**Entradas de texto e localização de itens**
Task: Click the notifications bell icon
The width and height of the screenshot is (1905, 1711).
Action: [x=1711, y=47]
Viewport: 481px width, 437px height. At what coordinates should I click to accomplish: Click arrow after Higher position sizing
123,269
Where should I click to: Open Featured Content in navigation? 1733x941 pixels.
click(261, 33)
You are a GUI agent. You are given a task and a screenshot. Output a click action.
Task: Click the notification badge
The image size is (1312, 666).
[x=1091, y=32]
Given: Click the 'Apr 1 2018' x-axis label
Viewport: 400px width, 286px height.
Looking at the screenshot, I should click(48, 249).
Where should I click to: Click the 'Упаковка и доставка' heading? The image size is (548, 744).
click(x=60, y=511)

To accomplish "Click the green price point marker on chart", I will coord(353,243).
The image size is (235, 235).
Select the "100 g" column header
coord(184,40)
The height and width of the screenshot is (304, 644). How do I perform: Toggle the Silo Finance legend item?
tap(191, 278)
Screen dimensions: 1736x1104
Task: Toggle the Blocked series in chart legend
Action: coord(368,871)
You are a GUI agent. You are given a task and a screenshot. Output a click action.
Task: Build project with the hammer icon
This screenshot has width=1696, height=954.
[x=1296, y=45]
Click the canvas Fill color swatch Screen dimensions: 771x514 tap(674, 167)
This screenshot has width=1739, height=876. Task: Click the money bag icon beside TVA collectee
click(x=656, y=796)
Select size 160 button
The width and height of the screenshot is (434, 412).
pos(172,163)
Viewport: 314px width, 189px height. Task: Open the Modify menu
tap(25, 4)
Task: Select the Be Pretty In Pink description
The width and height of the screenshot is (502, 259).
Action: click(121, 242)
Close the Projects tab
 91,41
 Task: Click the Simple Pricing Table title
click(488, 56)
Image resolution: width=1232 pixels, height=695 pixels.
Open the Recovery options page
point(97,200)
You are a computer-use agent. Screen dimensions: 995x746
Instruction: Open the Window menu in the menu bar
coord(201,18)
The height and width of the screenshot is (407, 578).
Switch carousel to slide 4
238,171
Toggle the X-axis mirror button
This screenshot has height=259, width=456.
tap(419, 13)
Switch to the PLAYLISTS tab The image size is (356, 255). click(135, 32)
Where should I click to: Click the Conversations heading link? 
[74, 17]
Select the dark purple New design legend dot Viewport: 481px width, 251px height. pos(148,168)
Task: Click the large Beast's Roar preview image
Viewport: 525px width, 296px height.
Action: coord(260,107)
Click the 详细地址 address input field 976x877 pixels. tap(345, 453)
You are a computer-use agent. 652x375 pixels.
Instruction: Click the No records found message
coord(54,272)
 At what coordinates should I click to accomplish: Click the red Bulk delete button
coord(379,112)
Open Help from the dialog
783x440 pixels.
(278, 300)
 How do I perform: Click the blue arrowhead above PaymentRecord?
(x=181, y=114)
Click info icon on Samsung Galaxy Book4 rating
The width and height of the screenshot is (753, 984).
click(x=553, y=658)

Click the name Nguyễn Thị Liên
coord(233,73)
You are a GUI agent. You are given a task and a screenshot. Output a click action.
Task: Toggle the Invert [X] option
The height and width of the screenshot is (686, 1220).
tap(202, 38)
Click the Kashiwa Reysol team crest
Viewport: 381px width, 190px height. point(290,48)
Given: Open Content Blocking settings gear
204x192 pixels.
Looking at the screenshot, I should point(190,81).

**Objetivo**
Copie a listagem acima linha por linha, sem mudar nenhum caractere.

**Resposta final**
Task: Click the notifications bell icon
The width and height of the screenshot is (1905, 1711).
Action: [x=1711, y=47]
Viewport: 481px width, 437px height. At what coordinates should I click to accomplish: Click arrow after Higher position sizing
123,269
Where should I click to: Open Featured Content in navigation? 1733x941 pixels.
click(261, 33)
You are a GUI agent. You are given a task and a screenshot. Output a click action.
Task: Click the notification badge
The image size is (1312, 666).
[x=1091, y=32]
Given: Click the 'Apr 1 2018' x-axis label
Viewport: 400px width, 286px height.
Looking at the screenshot, I should click(48, 249).
Where should I click to: Click the 'Упаковка и доставка' heading? The image size is (548, 744).
click(x=60, y=511)

To accomplish "Click the green price point marker on chart", I will coord(353,243).
The image size is (235, 235).
Select the "100 g" column header
coord(184,40)
The height and width of the screenshot is (304, 644). How do I perform: Toggle the Silo Finance legend item?
tap(191, 278)
Screen dimensions: 1736x1104
Task: Toggle the Blocked series in chart legend
Action: coord(368,871)
You are a GUI agent. You are given a task and a screenshot. Output a click action.
Task: Build project with the hammer icon
This screenshot has width=1696, height=954.
[x=1296, y=45]
Click the canvas Fill color swatch Screen dimensions: 771x514 tap(674, 167)
This screenshot has width=1739, height=876. Task: Click the money bag icon beside TVA collectee
click(x=656, y=796)
Select size 160 button
The width and height of the screenshot is (434, 412).
pos(172,163)
Viewport: 314px width, 189px height. Task: Open the Modify menu
tap(25, 4)
Task: Select the Be Pretty In Pink description
The width and height of the screenshot is (502, 259).
Action: click(121, 242)
Close the Projects tab
 91,41
 Task: Click the Simple Pricing Table title
click(488, 56)
Image resolution: width=1232 pixels, height=695 pixels.
Open the Recovery options page
point(97,200)
You are a computer-use agent. Screen dimensions: 995x746
Instruction: Open the Window menu in the menu bar
coord(201,18)
The height and width of the screenshot is (407, 578).
Switch carousel to slide 4
238,171
Toggle the X-axis mirror button
This screenshot has height=259, width=456.
tap(419, 13)
Switch to the PLAYLISTS tab The image size is (356, 255). click(135, 32)
Where should I click to: Click the Conversations heading link? 
[74, 17]
Select the dark purple New design legend dot Viewport: 481px width, 251px height. pos(148,168)
Task: Click the large Beast's Roar preview image
Viewport: 525px width, 296px height.
Action: coord(260,107)
Click the 详细地址 address input field 976x877 pixels. tap(345, 453)
You are a computer-use agent. 652x375 pixels.
Instruction: Click the No records found message
coord(54,272)
 At what coordinates should I click to accomplish: Click the red Bulk delete button
coord(379,112)
Open Help from the dialog
783x440 pixels.
(278, 300)
 How do I perform: Click the blue arrowhead above PaymentRecord?
(x=181, y=114)
Click info icon on Samsung Galaxy Book4 rating
The width and height of the screenshot is (753, 984).
click(x=553, y=658)

Click the name Nguyễn Thị Liên
coord(233,73)
You are a GUI agent. You are given a task and a screenshot. Output a click action.
Task: Toggle the Invert [X] option
The height and width of the screenshot is (686, 1220).
tap(202, 38)
Click the Kashiwa Reysol team crest
Viewport: 381px width, 190px height. point(290,48)
Given: Open Content Blocking settings gear
204x192 pixels.
Looking at the screenshot, I should point(190,81).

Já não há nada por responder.